In the midst of all this zaniness, the commentators talked and talked: “Holland has lost its innocence”; “the end of multiculturalism”; “tolerance has its limits.” The general trend was rightward, and toward an atmosphere of perhaps exaggerated anxiety. Max Pam was not the only person I spoke to who believed that if the authorities didn’t tackle the Islamist problem now Holland would eventually have a civil war on its hands. Conservatives, who had warned for many years that Muslim immigration would cause problems, found new allies among former leftists. And liberals, such as Job Cohen, who had promoted tolerance and multiculturalism were denounced as irresponsible softies.

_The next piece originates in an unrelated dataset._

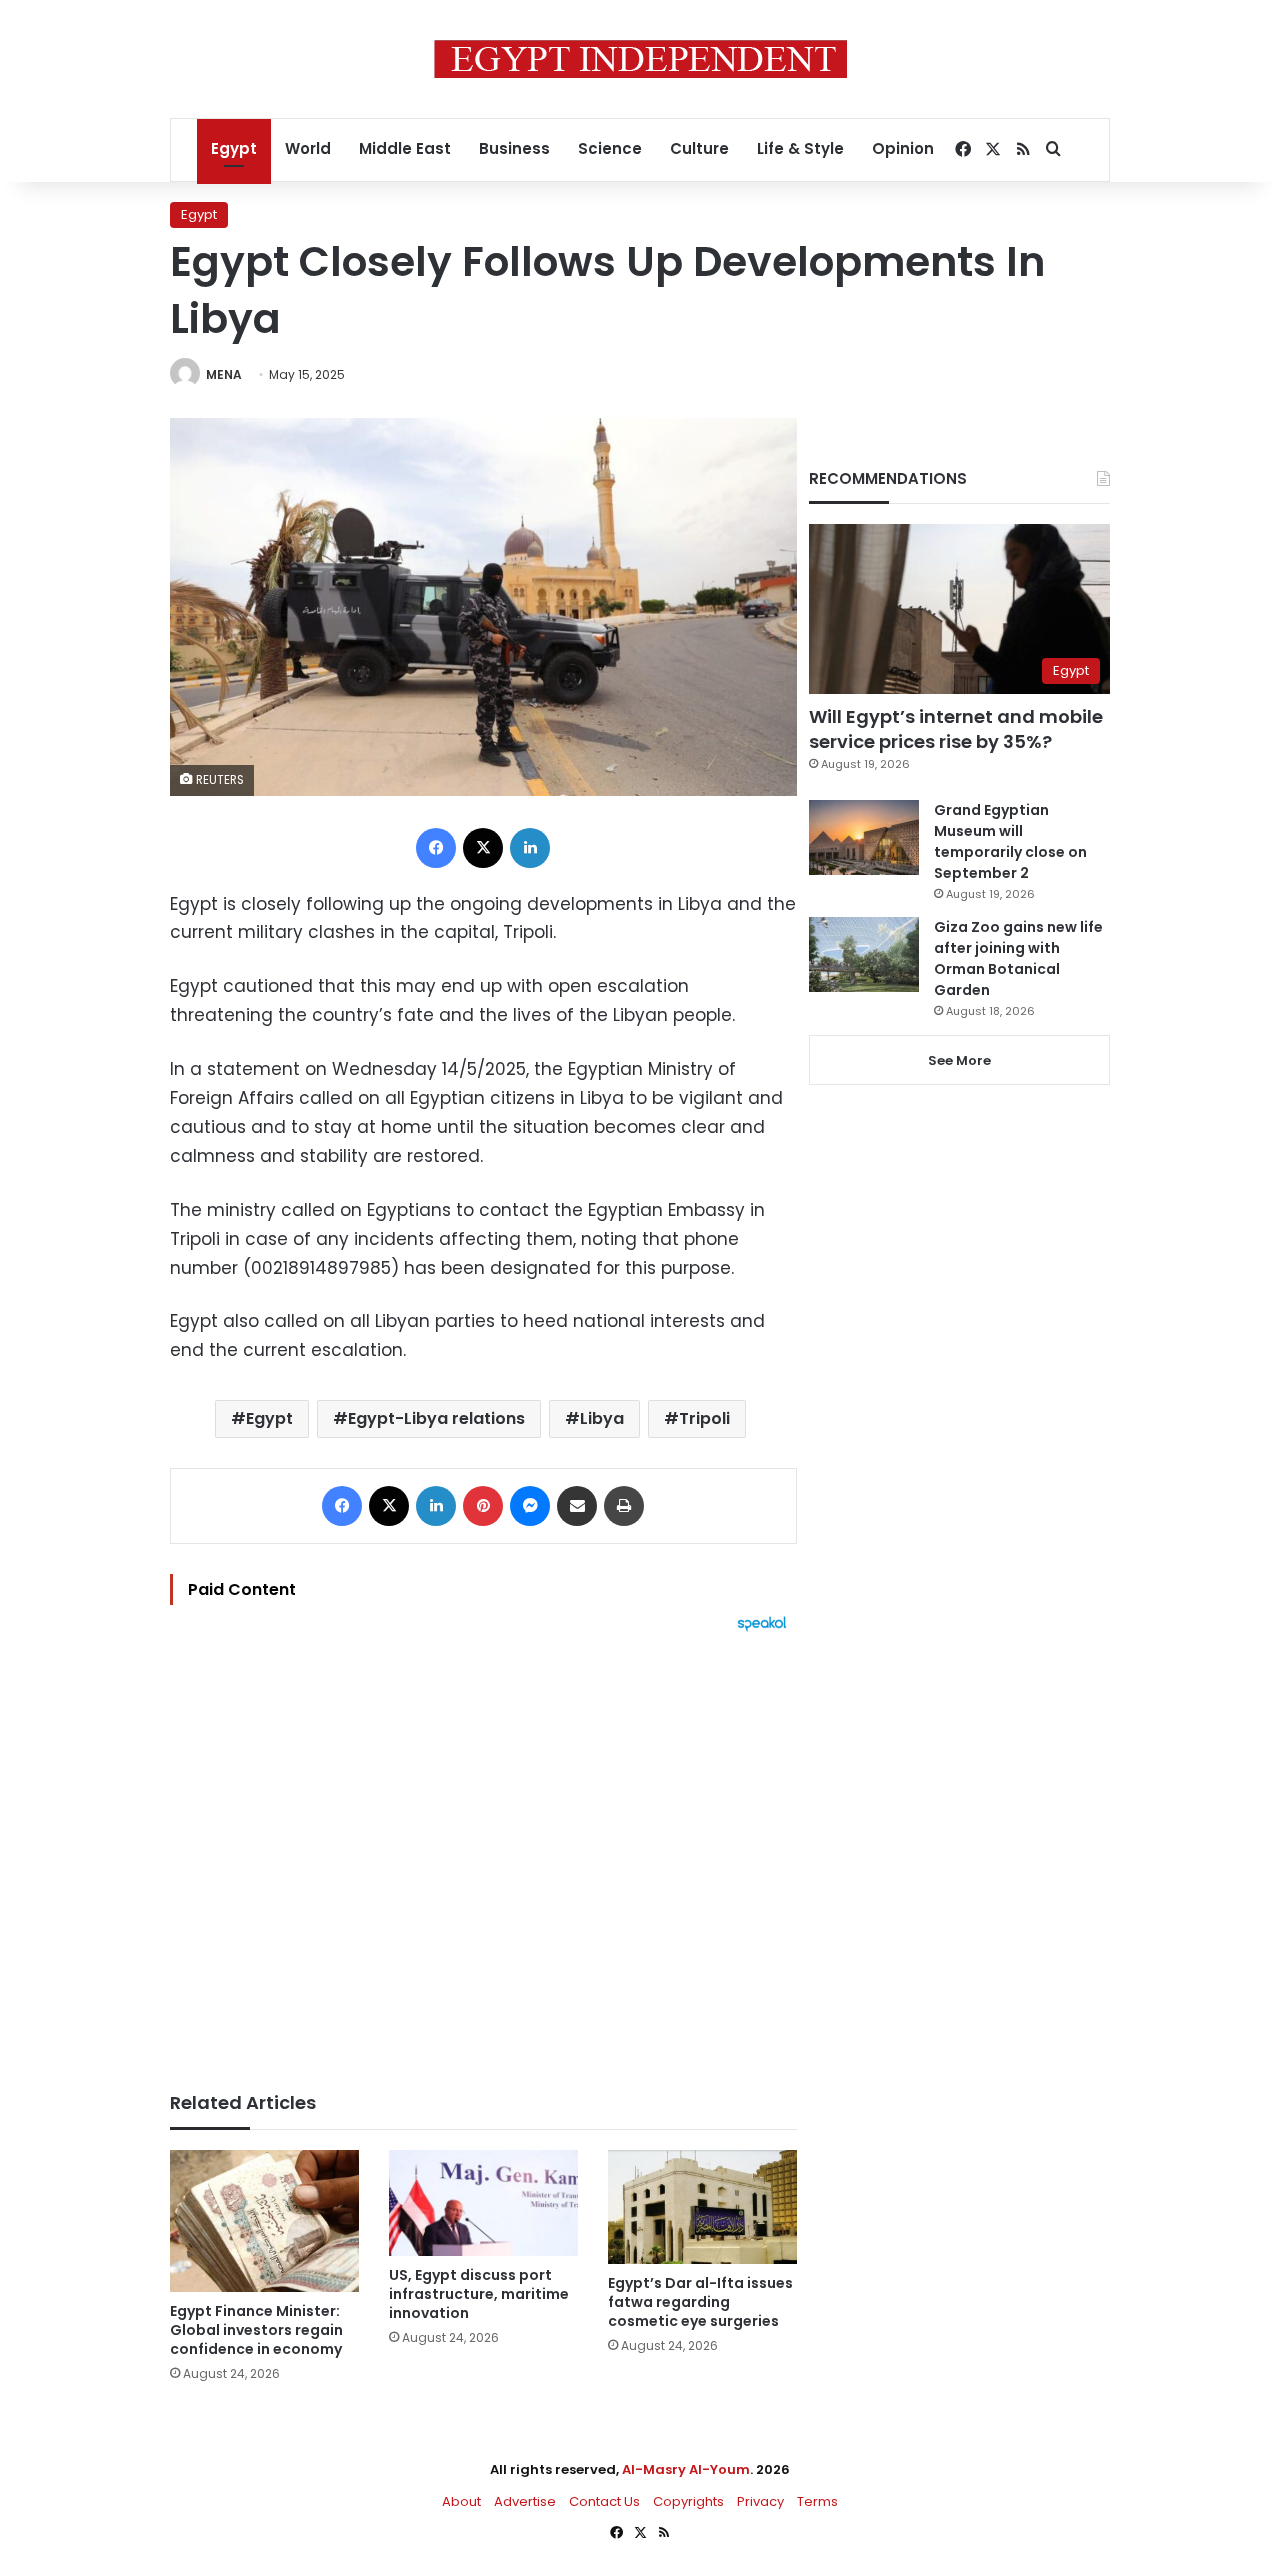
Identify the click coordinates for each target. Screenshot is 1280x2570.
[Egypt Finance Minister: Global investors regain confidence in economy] (264, 2221)
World (308, 148)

A key text in this national discussion was by Paul Scheffer, a social critic and an influential thinker in the Labor Party. In NRC Handelsblad, the most important national broadsheet, he wrote, “Segregation in the big cities is growing, and this is very bad news. That is why the soothing talk of diversity and dialogue, of respect and reason, no longer works. Tolerance can survive only within clear limits. Without shared norms about the rule of law, we cannot productively have differences of opinion. . . . The self-declared impotence of our government to guarantee public order is the biggest threat to tolerance.” To be sure, Scheffer had been saying this kind of thing for some time, but when old lefties cry out for law and order you know something has shifted in the political climate; it is now a common perception that the integration of Muslims in Holland has failed.